Theo’s Farm System

Baseball America released its list of the Chicago Cubs’ top ten prospects. With the graduation of Javier Baez and Arismendy Alcantara to the major league club, the current list of highly touted prospects all share one trait. Can you guess the common denominator on this list?

1. Kris Bryant
2. Addison Russell
3. Jorge Soler
4. Kyle Schwarber
5. C.J. Edwards
6. Billy McKinney
7. Albert Almora
8. Gleyber Torres
9. Pierce Johnson
10. Duane Underwood

Every player on this list was acquired during the Theo Epstein/Jed Hoyer administration. Bryant (2013), Schwarber (2014), and Almora (2012) were first round selections in the baseball amateur draft. Johnson and Underwood were 2012 supplemental first round and second round draft picks, respectively. Russell and McKinney (both former first round draft picks) came to the Cubs in last summer’s Jeff Samardzija trade. The Cubs grabbed Edwards (among others) from the Texas Rangers in the 2013 mid-season trade for Matt Garza. Cuban exile Jorge Soler signed a nine-year free agent contract with the Cubs in 2012. Torres, still only eighteen years old, was an international signee in 2013 (the year the Cubs blew through all spending caps to rake in an extraordinary group of talented young foreign players that including Eloy Jimenez and Jen-Ho Tseng). In addition a dozen more of Baseball America’s top thirty Cubs’ prospects also joined the organization via Epstein and Hoyer.

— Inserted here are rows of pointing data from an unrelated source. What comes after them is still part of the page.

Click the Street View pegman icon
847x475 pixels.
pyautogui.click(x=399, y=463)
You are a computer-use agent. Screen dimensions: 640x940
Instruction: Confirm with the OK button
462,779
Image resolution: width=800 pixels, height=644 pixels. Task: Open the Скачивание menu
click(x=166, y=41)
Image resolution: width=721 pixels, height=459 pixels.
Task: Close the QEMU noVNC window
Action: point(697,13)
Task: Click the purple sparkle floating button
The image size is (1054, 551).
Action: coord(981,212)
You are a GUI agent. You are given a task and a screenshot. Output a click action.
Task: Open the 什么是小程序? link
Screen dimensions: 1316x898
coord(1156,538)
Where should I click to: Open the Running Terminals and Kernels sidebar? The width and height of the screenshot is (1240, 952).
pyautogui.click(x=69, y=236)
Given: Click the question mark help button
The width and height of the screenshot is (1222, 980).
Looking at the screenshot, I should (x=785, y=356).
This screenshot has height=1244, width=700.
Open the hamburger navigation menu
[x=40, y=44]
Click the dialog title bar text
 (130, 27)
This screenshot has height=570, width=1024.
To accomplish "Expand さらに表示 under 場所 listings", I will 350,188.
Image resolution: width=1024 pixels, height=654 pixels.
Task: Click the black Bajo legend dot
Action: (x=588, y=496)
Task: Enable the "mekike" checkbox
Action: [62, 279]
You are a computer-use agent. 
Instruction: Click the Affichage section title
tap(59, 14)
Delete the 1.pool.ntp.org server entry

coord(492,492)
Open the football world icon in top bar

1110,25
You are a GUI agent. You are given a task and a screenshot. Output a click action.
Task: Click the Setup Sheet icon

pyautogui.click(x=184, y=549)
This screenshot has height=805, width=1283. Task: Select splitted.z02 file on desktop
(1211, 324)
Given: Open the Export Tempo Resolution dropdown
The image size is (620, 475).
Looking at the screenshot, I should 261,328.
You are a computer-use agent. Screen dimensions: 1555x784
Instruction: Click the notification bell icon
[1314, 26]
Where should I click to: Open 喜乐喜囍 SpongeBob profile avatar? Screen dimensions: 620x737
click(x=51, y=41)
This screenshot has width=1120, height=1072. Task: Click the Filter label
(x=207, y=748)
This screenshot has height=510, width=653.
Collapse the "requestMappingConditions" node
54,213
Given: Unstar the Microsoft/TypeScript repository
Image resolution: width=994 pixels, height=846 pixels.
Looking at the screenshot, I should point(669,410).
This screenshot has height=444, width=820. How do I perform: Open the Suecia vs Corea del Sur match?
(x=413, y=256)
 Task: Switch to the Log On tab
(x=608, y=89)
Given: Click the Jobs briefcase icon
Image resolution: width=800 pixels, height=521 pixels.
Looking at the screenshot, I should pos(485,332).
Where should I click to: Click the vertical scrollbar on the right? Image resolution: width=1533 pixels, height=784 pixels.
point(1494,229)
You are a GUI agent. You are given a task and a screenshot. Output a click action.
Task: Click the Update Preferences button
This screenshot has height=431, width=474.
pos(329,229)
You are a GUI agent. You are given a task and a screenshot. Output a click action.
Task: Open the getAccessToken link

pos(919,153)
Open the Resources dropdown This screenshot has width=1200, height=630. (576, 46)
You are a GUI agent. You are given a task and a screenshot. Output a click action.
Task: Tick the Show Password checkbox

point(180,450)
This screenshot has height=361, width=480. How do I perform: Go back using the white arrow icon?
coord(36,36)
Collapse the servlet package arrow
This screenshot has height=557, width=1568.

The Cubs now have what scouts universally consider to be one of the best, if not the top, farm system in baseball. Epstein and Hoyer have completely remade the farm system that they inherited just three seasons ago. For comparison purposes, take a look at a middling farm system. Here is how Baseball America graded the Cubs’ top prospects headed into 2011:
1. Chris Archer
2. Brett Jackson
3. Trey McNutt
4. Hak-Ju Lee
5. Josh Vitters
6. Chris Carpenter
7. Matt Szczur
8. Hayden Simpson
9. Rafael Dolis
10. Brandon Guyer

Former Cubs’ general manager Jim Hendry traded Archer and Lee to the Tampa Bay Rays for Matt Garza prior to the 2011 season. Most of the other names on this list belong to players who either have yet to establish themselves in the big leagues or who are out of professional baseball all together.

When you assess the two farm systems, there really is no comparison. The past four years of astute talent evaluation, high draft picks, and veteran trades are now paying off with a massive pool of young talent. Only three years removed from a 100 loss campaign, the Cubs appear poised to take another step forward this season – with a the distinct chance at a winning season. More impressively, Epstein and Hoyer continue to assemble a strong minor league system that should provide the Cubs with the long awaited and ever elusive talent pipeline needed to sustain major league success over many years. So the next time you want to get excited about a big free agent signing such as john Lester, feel even more emboldened to know that this Cubs’ organization has the young talent needed to provide the depth and inexpensive star talent to augment several large free agent signings. The future starts now.